From the simulations presented here, I’d go as far as saying there is no reason whatsoever to use read counting if you want gene counts and although I’ve not tested HTSeq, I have no reason to believe it should perform significantly better. From these simulations, it appears to be far better to use alignment-independent counting and aggregate to the gene level. Indeed, a recent paper by Soneson et al recommends exactly this.
Even more definitively, I see no reason not to use alignment-dependent methods to obtain transcript-level quantification estimates since the alignment-independent are considerably more accurate in the simulations here. Of course, these tools rely upon having a reference transcriptome to work with which may require prior alignment to a reference genome where annotation is poor.
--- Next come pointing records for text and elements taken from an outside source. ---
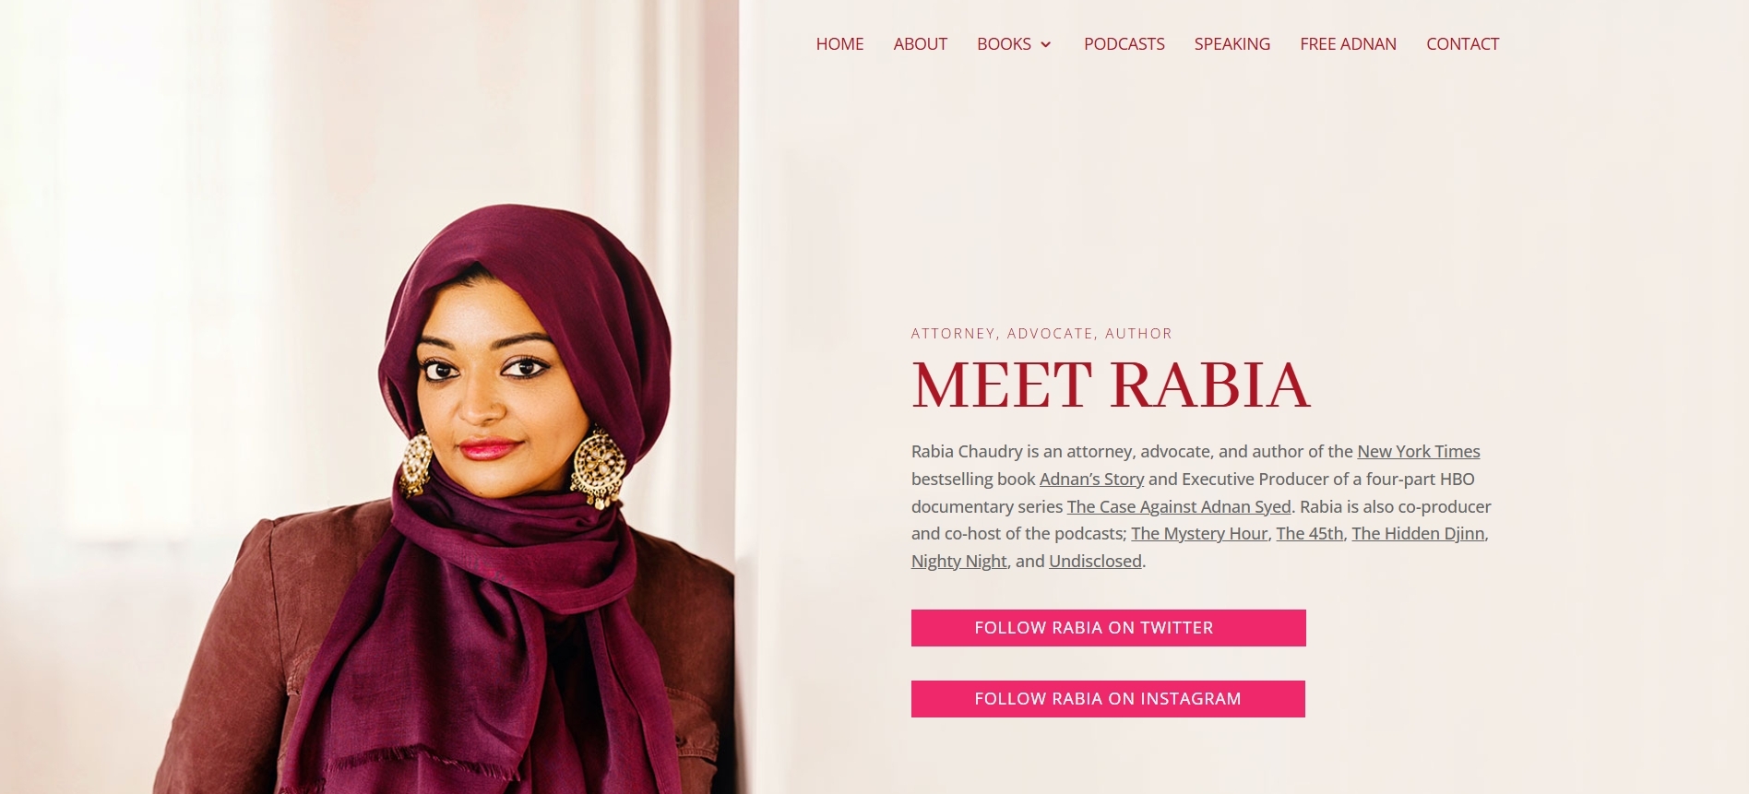Click Follow Rabia on Twitter button
The height and width of the screenshot is (794, 1749).
(x=1108, y=628)
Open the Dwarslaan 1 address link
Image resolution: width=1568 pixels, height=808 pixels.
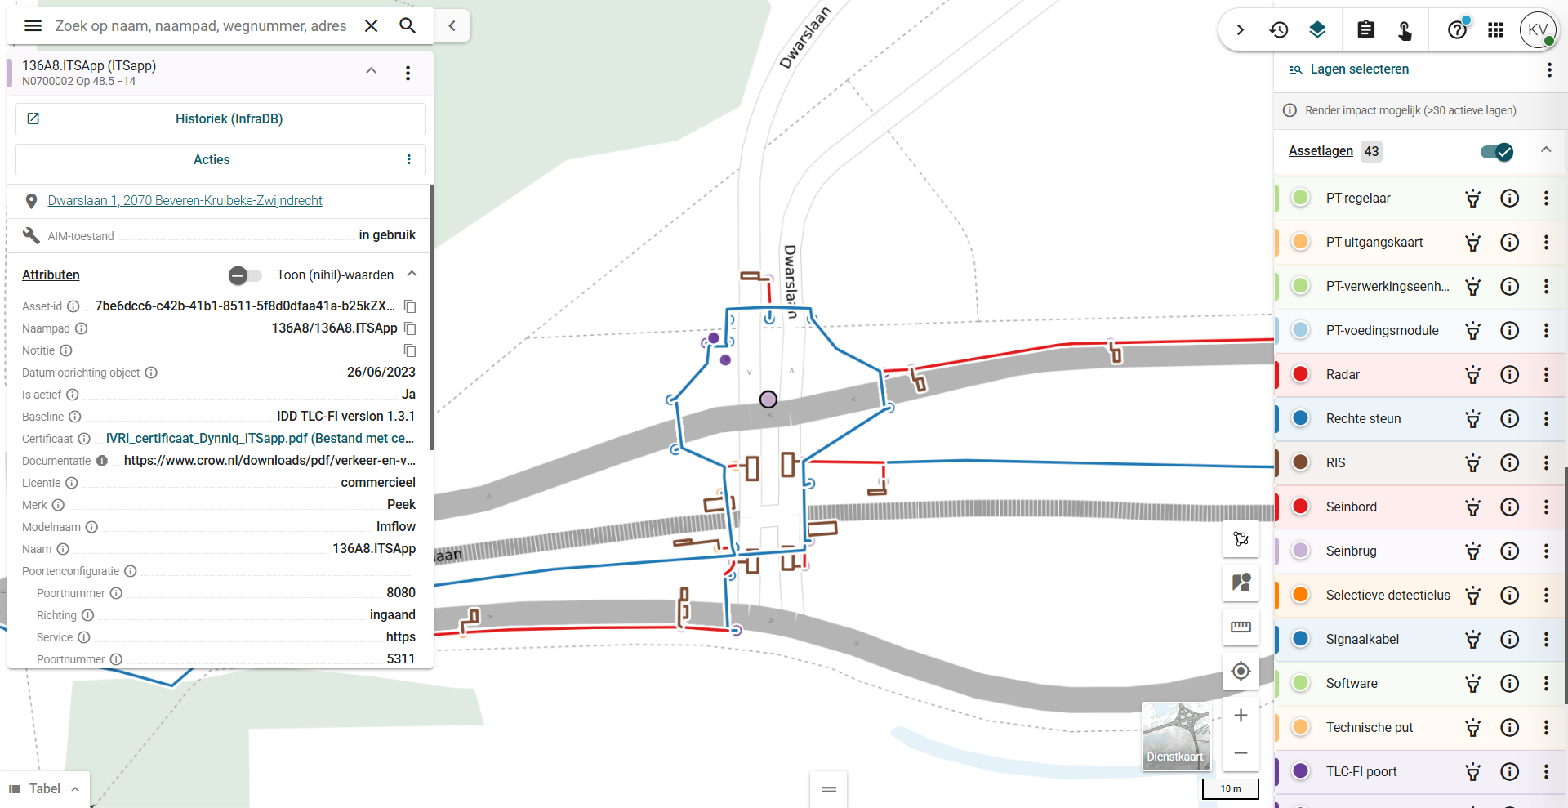pyautogui.click(x=185, y=201)
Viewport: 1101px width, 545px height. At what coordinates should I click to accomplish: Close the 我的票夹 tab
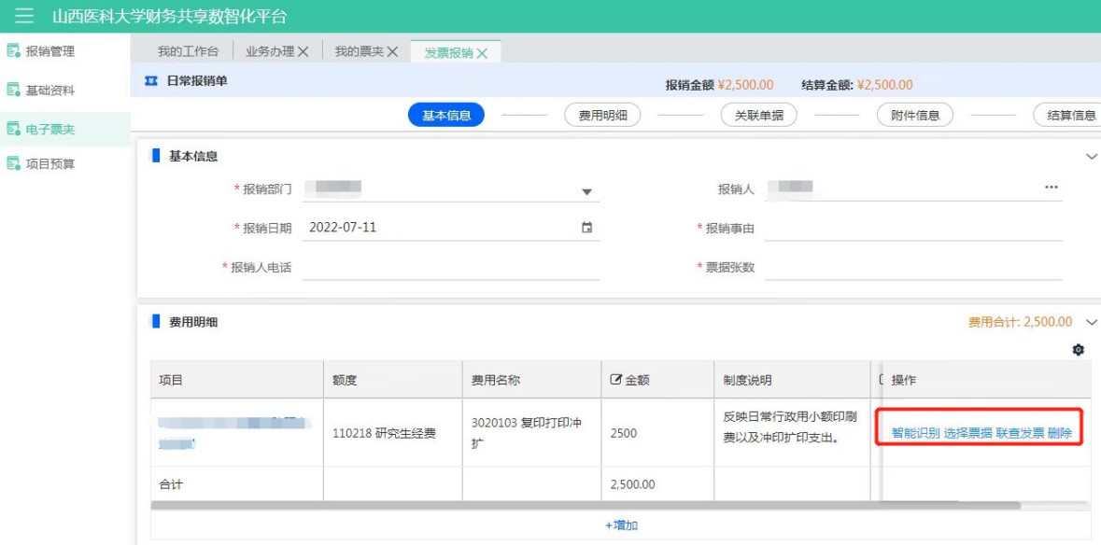click(x=393, y=52)
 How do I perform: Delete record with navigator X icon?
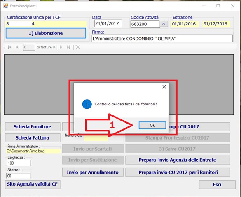(x=78, y=47)
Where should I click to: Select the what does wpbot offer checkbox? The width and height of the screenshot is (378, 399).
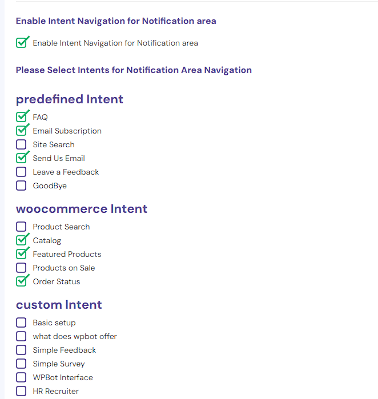pyautogui.click(x=21, y=336)
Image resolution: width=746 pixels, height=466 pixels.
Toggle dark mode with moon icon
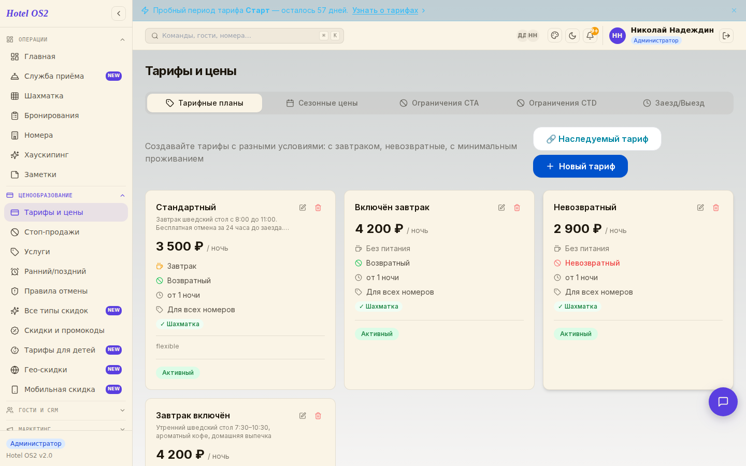click(572, 36)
However, once a suitable reference transcriptome has been obtained using cufflinks2, bayesassembler, trinity etc, it makes much more sense to switch to an alignment-independent method for the final quantification.
In addition to the higher accuracy for the point expression estimates, the alignment-independent tools also allow the user to bootstrap the expression estimates to get an estimate of the technical variability associated with the point estimate. As demonstrated in the sleuth package, the bootstraps can be integrated into the differential expression to partition variance into technical and biological variance.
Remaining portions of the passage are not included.